Yes, both ends have to be held. I hold one end in my bench vise, the other with a C clamp. Needs to be clamped pretty tightly as a lot of force is imparted as you bend the wood. Bending quickly seems to work well with steam, but with dry heat bending, I do it gradually, increasing the pressure as I feel the wood yield to the heat. I usually over bend, as there will be a little spring-back. If you bend too far, you will need to reheat to reverse some of the bend.

You can see how he has clamped the strap in post #4. Practice on scrap wood before you commit your good stuff to the steam box (or however you want to do it).

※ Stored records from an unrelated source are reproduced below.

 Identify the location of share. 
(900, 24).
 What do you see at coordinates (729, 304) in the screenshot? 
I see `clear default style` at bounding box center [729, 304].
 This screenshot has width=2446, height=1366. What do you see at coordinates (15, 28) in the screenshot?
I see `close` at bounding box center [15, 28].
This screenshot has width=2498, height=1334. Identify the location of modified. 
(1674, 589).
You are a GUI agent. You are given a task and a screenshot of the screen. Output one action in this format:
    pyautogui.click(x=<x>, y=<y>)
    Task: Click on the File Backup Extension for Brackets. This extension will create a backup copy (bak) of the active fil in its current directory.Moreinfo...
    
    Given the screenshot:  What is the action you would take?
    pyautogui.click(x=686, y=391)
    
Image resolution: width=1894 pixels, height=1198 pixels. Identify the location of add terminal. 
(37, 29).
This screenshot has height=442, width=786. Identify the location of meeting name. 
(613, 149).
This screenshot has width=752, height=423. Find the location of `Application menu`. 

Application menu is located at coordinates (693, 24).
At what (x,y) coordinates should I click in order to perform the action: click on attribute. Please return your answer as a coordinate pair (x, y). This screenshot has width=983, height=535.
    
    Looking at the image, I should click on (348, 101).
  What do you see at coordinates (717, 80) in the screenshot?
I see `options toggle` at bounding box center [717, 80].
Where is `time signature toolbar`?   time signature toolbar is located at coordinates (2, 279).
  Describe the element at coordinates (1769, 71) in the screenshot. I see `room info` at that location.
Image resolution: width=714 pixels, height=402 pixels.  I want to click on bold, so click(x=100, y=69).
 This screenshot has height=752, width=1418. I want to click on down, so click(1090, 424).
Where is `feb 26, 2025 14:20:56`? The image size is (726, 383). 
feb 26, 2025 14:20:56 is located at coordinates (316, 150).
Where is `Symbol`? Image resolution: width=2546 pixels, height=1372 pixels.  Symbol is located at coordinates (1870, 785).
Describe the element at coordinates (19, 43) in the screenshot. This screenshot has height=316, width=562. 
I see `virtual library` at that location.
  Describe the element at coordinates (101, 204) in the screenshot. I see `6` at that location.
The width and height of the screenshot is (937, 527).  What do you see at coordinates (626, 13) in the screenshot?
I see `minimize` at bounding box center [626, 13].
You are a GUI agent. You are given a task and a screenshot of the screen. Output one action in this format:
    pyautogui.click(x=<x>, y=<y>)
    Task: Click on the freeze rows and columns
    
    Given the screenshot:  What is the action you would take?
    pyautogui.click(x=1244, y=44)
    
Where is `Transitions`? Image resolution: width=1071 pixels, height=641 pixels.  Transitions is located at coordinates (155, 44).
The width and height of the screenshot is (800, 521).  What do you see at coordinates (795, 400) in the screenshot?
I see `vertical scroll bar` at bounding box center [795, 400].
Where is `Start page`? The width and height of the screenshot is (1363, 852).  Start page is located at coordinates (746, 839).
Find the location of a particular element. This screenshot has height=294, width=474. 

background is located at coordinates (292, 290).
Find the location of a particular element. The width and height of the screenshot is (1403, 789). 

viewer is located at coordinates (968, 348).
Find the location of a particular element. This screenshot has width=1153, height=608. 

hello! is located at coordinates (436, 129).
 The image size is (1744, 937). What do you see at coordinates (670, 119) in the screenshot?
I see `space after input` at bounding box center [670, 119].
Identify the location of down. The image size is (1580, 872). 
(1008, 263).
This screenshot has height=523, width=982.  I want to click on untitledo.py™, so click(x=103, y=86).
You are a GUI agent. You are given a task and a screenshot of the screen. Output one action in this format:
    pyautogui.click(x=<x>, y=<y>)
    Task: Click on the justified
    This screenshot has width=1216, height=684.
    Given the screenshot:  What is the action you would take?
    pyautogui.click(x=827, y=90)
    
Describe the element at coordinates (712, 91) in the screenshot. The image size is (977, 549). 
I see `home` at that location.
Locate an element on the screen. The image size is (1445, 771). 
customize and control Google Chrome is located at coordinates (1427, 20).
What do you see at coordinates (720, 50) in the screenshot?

If you want to try the hot pipe method, I'd suggest a hot stove pipe rather than water pipe, because you are going for a large radius bend. By the way, wear leather gloves.


----------



## AlaskaGuy (Jan 29, 2012)

There's also a whole bunch of YouTube video on making toboggan that cover the bending process. Some are better that others.


----------



## bold1 (May 5, 2013)

I have never steam bent any wood myself. But my father was involved in supplying wood for submarine keels during WW2. He told me they used Slippery Elm and placed the pieces into steam chambers where they could raise the pressure to force the steam into the wood before bending. I remember him saying they wanted the center of the piece to get to 160 degrees Fahrenheit or higher to change the polymer in the wood into a plastic state before they started to bend it so that the finished keel still had strength. I would say without knowing your core temp it would just be trail and error.


----------



## runswithscissors (Nov 8, 2012)

I suspect the real reason for raising the pressure was to raise the temperature. Billy Atkin (old time naval architect) said one time that steaming green white oak actually had the side effect of seasoning the wood. Except for surface moisture, the wood was no longer "green."


----------



## bold1 (May 5, 2013)

I don't know about that. I do know they still pressure treat lumber to force the chemicals throughout the wood.


----------



## runswithscissors (Nov 8, 2012)

True about pressure treated wood. They also puncture the wood with many little holes to let the chemicals penetrate.


----------



## jdh122 (Sep 8, 2010)

The USDA handbook suggests that there is no advantage to adding pressure: https://www.fpl.fs.fed.us/documnts/usda/ah125.pdf
That said, I know that quite a few people do use pressure (Engels Coachshop on YT, for example, who steambend very thick ash regularly).


----------



## pontic (Sep 25, 2016)

Type of wood can also help.I find that Ash bends the best for me; and yes air dried bents better.


----------



## steve104c (Jan 4, 2015)

Only steam the amount of you can bend right out of the steamer. You only have a few seconds to bend the steamed wood. The rules is to steam 20 minutes for every 1" of thickness. Take out the pieces one at a time and bend that piece before taking out the next piece. Steam bending is a little tricky. Also have steamer and your jig close to each other. The wood will cool faster than think. Always use heavy gloves even if you use tongs to remove wood from steamer. Skin will burn at. 130 -145 degrees and the steam will be 212 degrees. Have fun but be careful.


----------